In the hours preceding the announcement, which was communicated from a courthouse window via hand-held signs to television cameras posted outside the courthouse, crowds of the obsessed and merely curious gathered behind police cordons outside the beachfront courthouse. Tourists snapped photos. Street musicians played. Some spectators brought their babies to the event. Others stood around talking into their cellular phones.

The jury announced that it had reached a decision at 4 p.m., but it took several hours for all the parties to gather at the Santa Monica Courthouse for the reading of the verdicts.

While the judge waited for everyone to arrive, crowds gathered behind police cordons outside the beachfront courthouse. “I was coming home from work and I turned the radio on . . . and they said the verdict was in,” said onlooker Mildred Slaughter. “I wanted to be a part of history. It is history.”

| Exercise task 1 |
In the courthouse excerpt, at what time did the jury announce that it had reached a decision?
| Exercise task 2 |
Say whether each statement agrees with the courthouse excerpt, answering yes or no and quoting the words of the excerpt that decide it.
(a) The announcement was passed to television cameras using hand-held signs shown from a courthouse window.
(b) The verdicts were read right after the jury announced its decision.
(c) Mildred Slaughter learned from the radio that the verdict was in.

| Source excerpt |
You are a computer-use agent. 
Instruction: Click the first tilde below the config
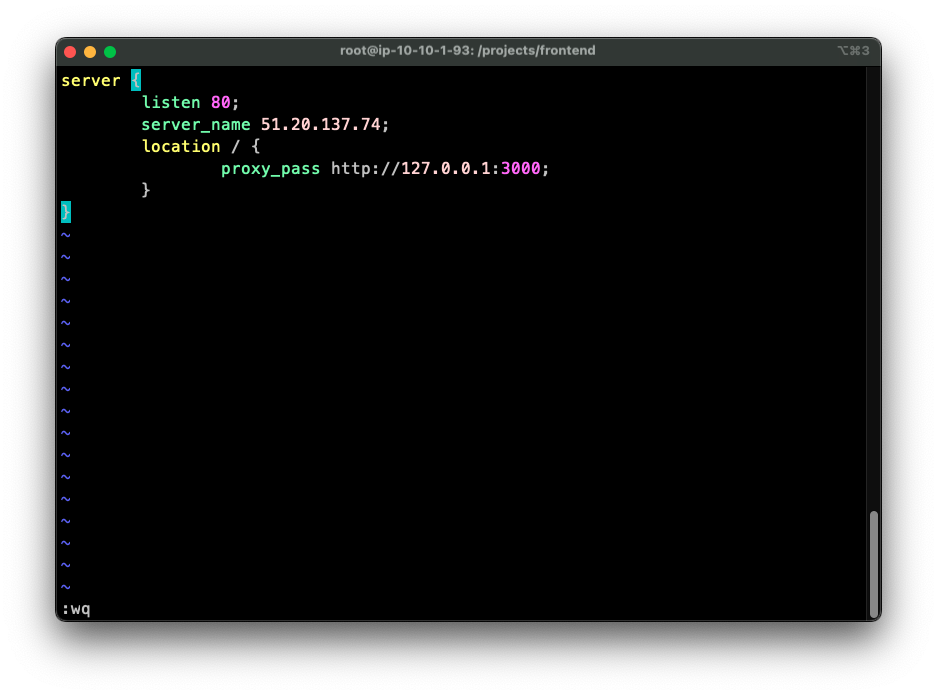click(x=65, y=234)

| Final result 1 |
4 p.m.

| Final result 2 |
(a) Yes: "communicated from a courthouse window via hand-held signs to television cameras posted outside the courthouse"
(b) No: "it took several hours for all the parties to gather at the Santa Monica Courthouse for the reading of the verdicts"
(c) Yes: "I turned the radio on . . . and they said the verdict was in"